Given passage
>>>>
For seven years, from 1815 to 1822, Anna Jane Vardill was a prolific contributor to the European Magazine and London Review (EM), submitting two, and sometimes three, items of poetry and prose to each number. (See the Index of Works on this website.) These contributions ended abruptly with the sixth and final installment of “My Godmother’s Legacy” published in Vol. 81, June 1822, pp. 506-509.

The EM gives no reason for the departure of one of its most popular authors,[1] but the break follows closely upon Vardill’s marriage to James Niven and her subsequent move to Kirkcudbright in Scotland. These circumstances would furnish ample reason for her retirement from publication, though she continued to write poetry and prose in private. However, William E. A. Axon, in a paper read to the Royal Society of Literature on February 9, 1908 offers another reason:

The discontinuance of V.’s aid may, perhaps, be connected with the fact that under the new proprietors there had been a somewhat ungenerous reference to the Asperne family, to whom the magazine had previously belonged.[2]

Several pages later Axon tempers his conjecture and introduces an alternative:

She ceased to write for [the European Magazine] soon after it changed hands. It must be observed, however, that the Aspernes relinquished the proprietorship at a period when another and absorbing interest was entering into her life. After her marriage to Mr. James Niven, of Glenarm, on May 17th, 1822, at the New Church, Marylebone, she ceased, if not to write, at all events to publish.[3]

The present note attempts to trace the controversy surrounding the transfer of proprietorship by collating relevant quotations in chronological order, leaving the reader to judge whether the death of publisher James Asperne in 1820, and his family’s subsequent disposal of the magazine, in any way influenced Vardill’s decision to stop writing for the EM.
<<<<
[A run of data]
>>>>
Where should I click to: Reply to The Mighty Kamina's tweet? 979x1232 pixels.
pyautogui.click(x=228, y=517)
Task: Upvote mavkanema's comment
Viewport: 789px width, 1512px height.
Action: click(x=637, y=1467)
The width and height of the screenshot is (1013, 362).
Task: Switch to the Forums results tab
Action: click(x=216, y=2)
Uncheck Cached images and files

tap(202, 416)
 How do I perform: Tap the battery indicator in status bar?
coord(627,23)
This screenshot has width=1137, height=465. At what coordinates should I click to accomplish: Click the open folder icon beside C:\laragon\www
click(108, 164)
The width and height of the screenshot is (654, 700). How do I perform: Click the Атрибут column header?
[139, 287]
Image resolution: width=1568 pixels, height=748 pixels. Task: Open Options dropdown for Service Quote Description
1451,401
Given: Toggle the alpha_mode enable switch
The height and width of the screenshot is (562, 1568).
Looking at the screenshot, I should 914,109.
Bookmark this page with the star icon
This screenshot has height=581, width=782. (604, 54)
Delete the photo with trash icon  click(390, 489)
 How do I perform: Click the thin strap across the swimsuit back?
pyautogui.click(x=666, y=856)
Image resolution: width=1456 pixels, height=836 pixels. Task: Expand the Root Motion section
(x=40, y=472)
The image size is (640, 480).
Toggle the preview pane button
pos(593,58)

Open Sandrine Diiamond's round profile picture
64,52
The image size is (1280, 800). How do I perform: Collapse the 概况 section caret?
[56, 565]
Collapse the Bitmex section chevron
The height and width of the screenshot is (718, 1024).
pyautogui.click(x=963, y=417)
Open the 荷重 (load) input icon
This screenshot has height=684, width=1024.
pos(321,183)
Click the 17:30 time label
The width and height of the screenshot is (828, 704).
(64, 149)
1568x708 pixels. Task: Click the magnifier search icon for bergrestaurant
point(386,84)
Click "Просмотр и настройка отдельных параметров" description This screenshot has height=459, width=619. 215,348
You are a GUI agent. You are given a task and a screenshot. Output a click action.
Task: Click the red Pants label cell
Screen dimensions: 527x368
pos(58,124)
<<<<
Written request
Copy the passage about Anna Jane Vardill and the European Magazine word for word, from "The present note" to "for the EM.".

Expected answer
The present note attempts to trace the controversy surrounding the transfer of proprietorship by collating relevant quotations in chronological order, leaving the reader to judge whether the death of publisher James Asperne in 1820, and his family’s subsequent disposal of the magazine, in any way influenced Vardill’s decision to stop writing for the EM.